From Publishers Weekly
The women protagonists of Thompson's hard-hitting latest collection of stories (
The Gasoline Wars; 1999 NBA finalist
Who Do You Love) have, like the young army wife of "It Would Not Make Me Tremble to See Ten Thousand Fall," secret plans to wrest control of their life from husbands, boyfriends and mothers. Kelly Ann Pardee, a high school dropout stuck at home with a child while her army grunt husband is sent to the Middle East, wants to be a warrior, too. The teenage Jessie in "The Five Senses" has run off to Florida with an older man she is beginning to realize is violent and scary, and yet she is disappointed that her new fugitive existence isn't more exciting than her upper-middle-class life. Older women in these stories have been through the mill—of marriage, adultery, child-rearing. Mid-40s Melanie of "A Normal Life" marries Chad after a long affair, only to wonder if this new version of her lover is one she wants. In "Holy Week," seething sales agent Olivia Snow is too worn down by her job and single mom drudgery to upgrade her "subemployed musician" boyfriend or realize how at risk her 17-year-old daughter is. Thompson's talent is on full display.

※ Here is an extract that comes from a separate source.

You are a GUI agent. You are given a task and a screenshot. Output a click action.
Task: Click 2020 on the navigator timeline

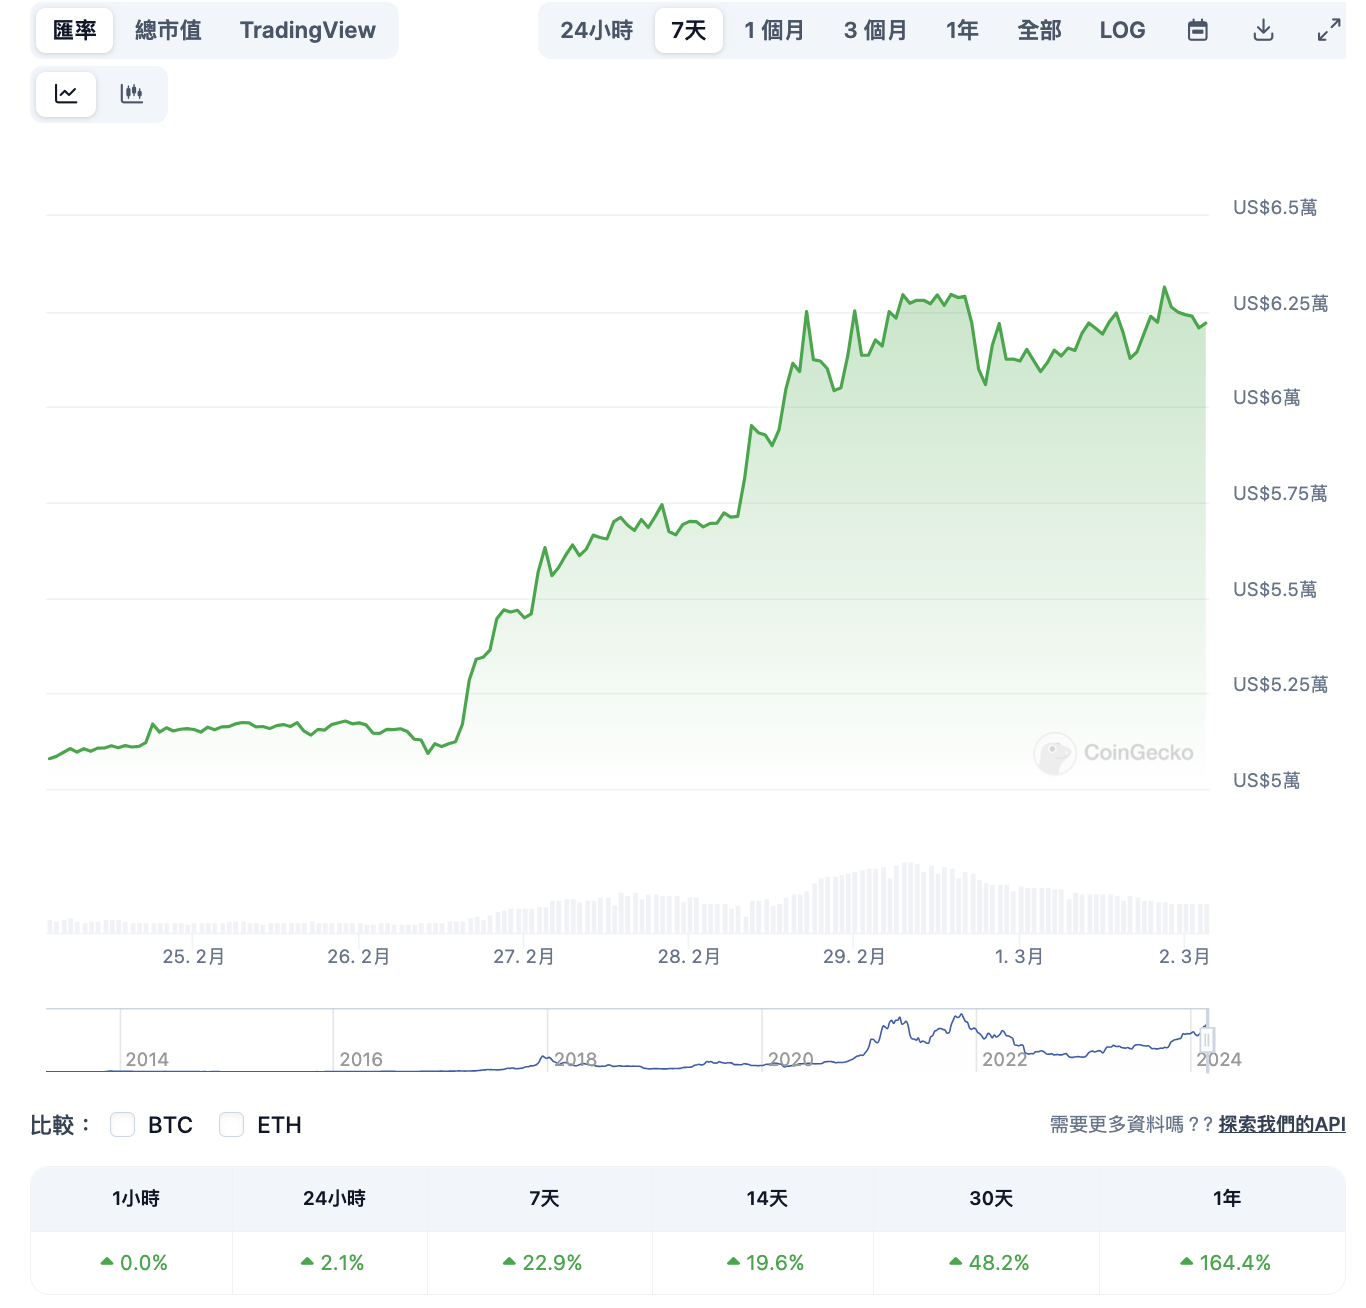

(June) Copyright © Reed Business Information, a division of Reed Elsevier Inc. All rights reserved.
From Booklist
*Starred Review* Thompson now has written as many story collections as novels (four and four, that is), and it is primarily as a first-rate story writer that her name is being made. Her latest collection, gathering an even dozen stories, extends the realization that she is a sensitive, humorous, very informed chronicler--no,
singer--of ordinary people in ordinary towns who face ordinary life issues, primarily relationships in familial and sexual forms (in other words, situations in which we all find ourselves). But Thompson's strength and attraction lie in her ability to spot the unique features of any of these situations. It wouldn't be wrong to also call her the poet of these unglamorous lives, given her pithy, poignant, yet often beautiful prose style. "Lost" may not be the best story in the collection, but it is exemplary. From the vantage point of years later, a grown woman narrates in the first person (her voice pitch-perfect for her character) about when she was 20 and had a good time with a "bad" boy. Time has passed quickly for her: "That quick, there goes your life, like a black-haired boy on a motorcycle, looking back until he's out of sight." Stories for any fiction reader.